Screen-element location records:
────────────────

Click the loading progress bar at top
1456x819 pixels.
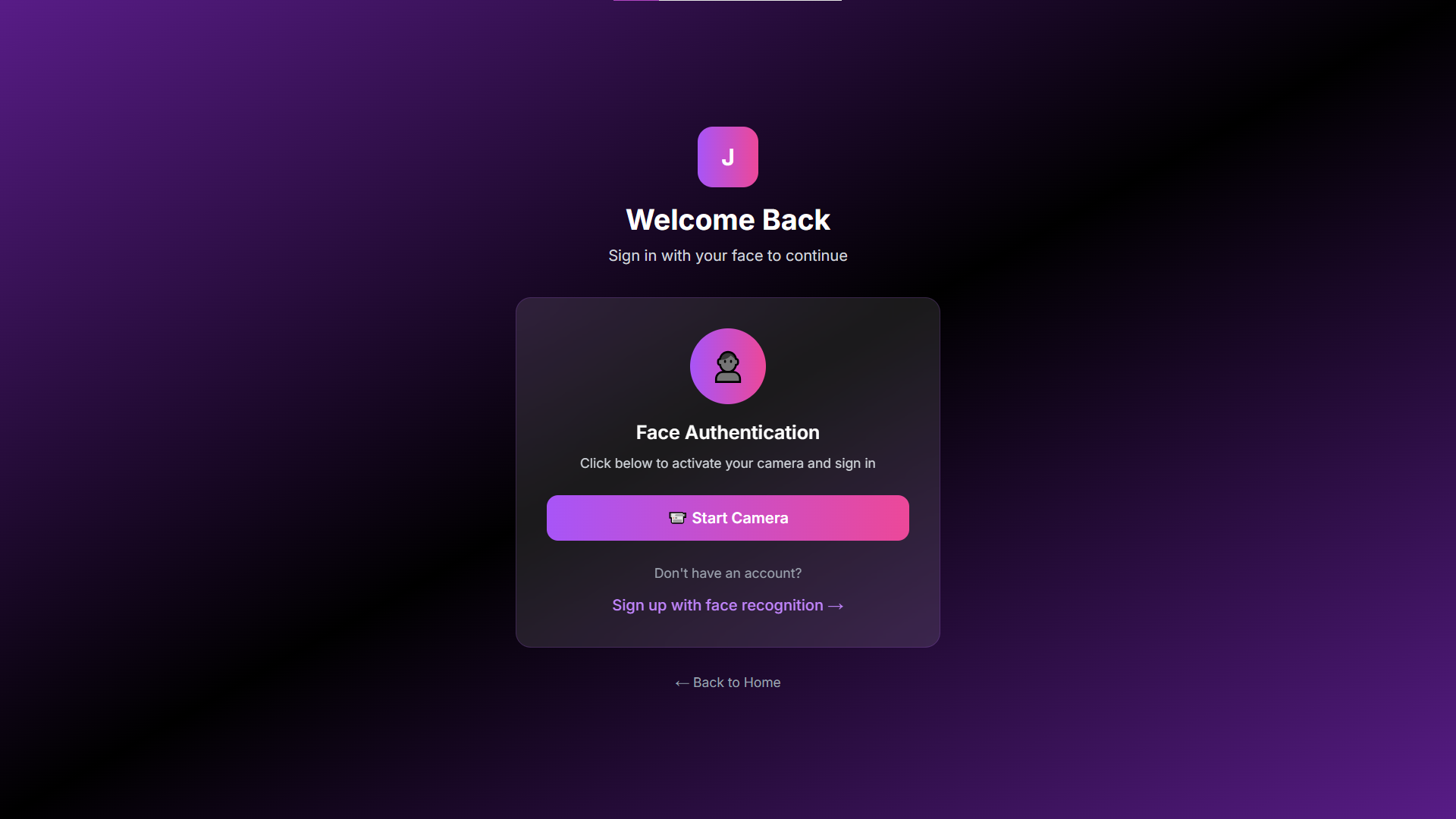(x=728, y=1)
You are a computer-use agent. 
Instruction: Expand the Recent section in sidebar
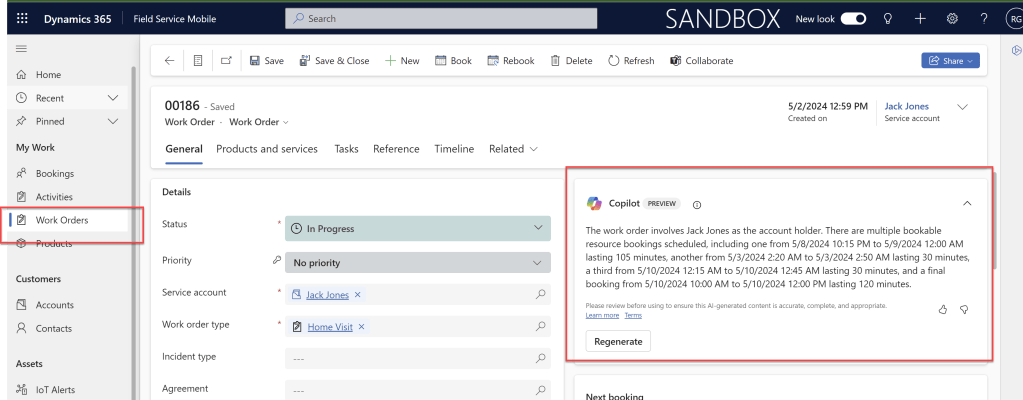pos(113,98)
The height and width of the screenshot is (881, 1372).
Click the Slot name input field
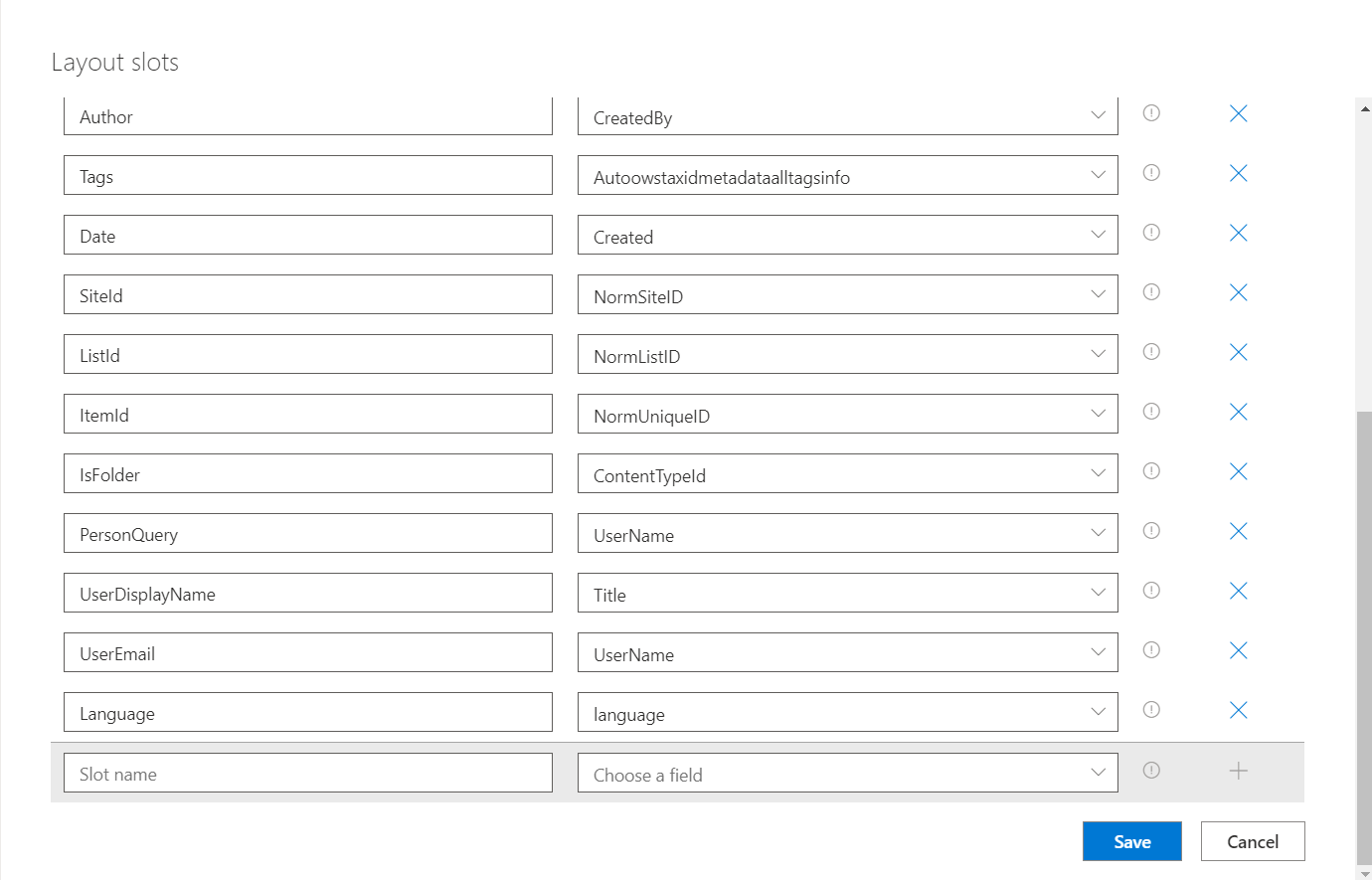[x=308, y=772]
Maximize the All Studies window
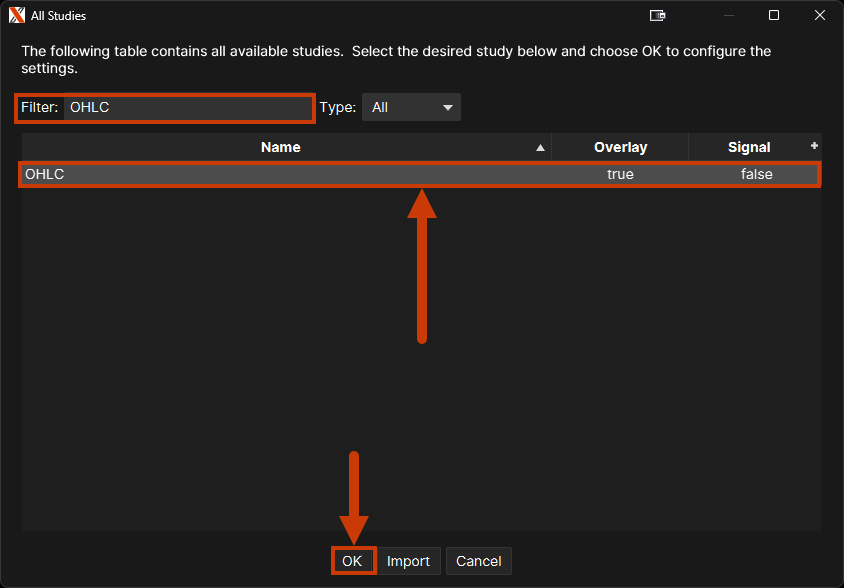 coord(774,15)
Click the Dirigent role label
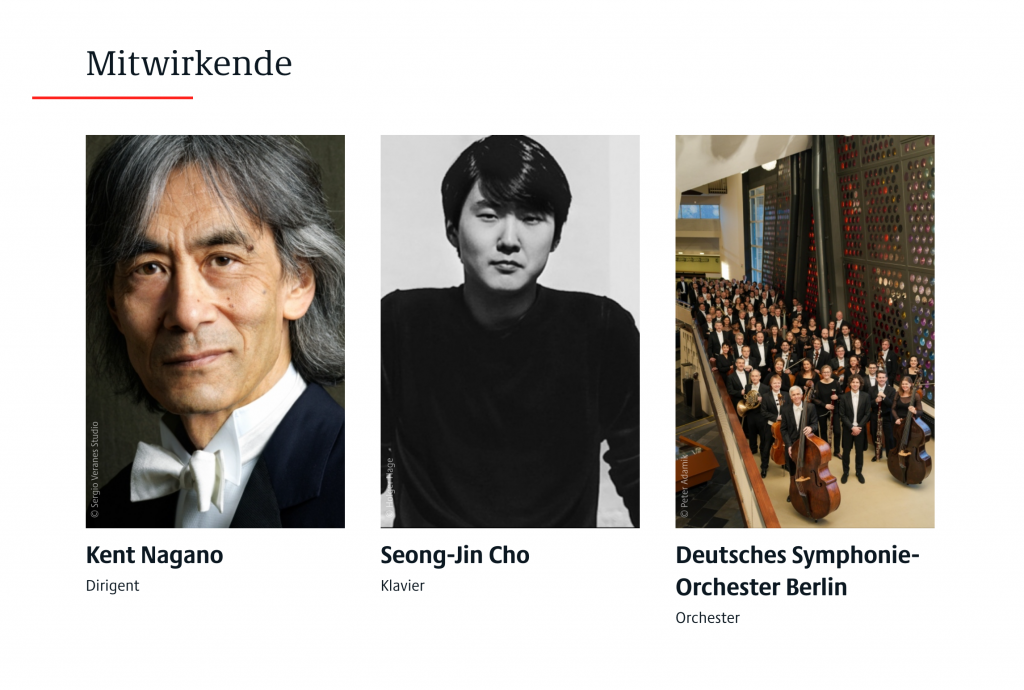The width and height of the screenshot is (1024, 690). point(112,586)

────────────────

Set exercise » Give every line of the records above as a JSON list of strings, one string per line. Omit blank lines and the pictures.

Task result »
[
  "Click the loading progress bar at top",
  "1456x819 pixels.",
  "(x=728, y=1)",
  "You are a computer-use agent. ",
  "Instruction: Expand the Recent section in sidebar",
  "pos(113,98)",
  "The height and width of the screenshot is (881, 1372).",
  "Click the Slot name input field",
  "[x=308, y=772]",
  "Maximize the All Studies window",
  " coord(774,15)",
  "Click the Dirigent role label",
  "The width and height of the screenshot is (1024, 690). point(112,586)"
]